Porque, na verdade, só há uma Europa. Aquela que caminha sobre as suas duas pernas: o passado e o futuro. A Europa é esta imparável caminhada entre o seu passado e o seu futuro. Infelizmente, a Europa atual, tomada por tecnocratas sem memória nem imaginação, é tristemente manca. E as próteses tecnocráticas que têm servido de substitutos às suas pernas reais nunca serão capazes de a fazer avançar no sentido do que a inspira e a que aspira. É essa Europa que a “nova direita” pretende reerguer nas suas duas pernas. É essa Europa que já começamos a reerguer nas suas duas pernas.
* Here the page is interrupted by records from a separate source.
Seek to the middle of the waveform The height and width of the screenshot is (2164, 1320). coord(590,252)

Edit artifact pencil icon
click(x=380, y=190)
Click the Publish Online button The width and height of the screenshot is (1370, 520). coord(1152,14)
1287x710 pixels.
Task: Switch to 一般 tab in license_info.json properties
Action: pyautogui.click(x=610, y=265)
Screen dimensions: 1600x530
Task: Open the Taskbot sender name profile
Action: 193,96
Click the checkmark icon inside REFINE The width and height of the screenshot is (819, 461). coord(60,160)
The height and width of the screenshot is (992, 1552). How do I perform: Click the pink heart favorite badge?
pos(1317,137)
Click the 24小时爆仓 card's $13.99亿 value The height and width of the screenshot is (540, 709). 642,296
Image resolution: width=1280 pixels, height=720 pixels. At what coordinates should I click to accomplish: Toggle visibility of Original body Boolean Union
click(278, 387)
À direita, nova e tradicional, saiba ela estar à altura da sua responsabilidade e da esperança das populações – e do momento histórico do encontro entre uma e outra –, compete converter esta imensa esperança popular em ação política. As populações, razão de ser de toda a ação política, estão prontas. O momento, porta entreaberta da História, está pronto. A esperança, força propulsora da mudança, está pronta. A Europa, reerguida nas suas duas pernas, está pronta. A direita tem de estar pronta. Pois, como escreveu Gore Vidal no livro “Empire”, quando a História começa a mover-se debaixo dos nossos pés, temos de apanhar boleia ou somos derrubados por ela.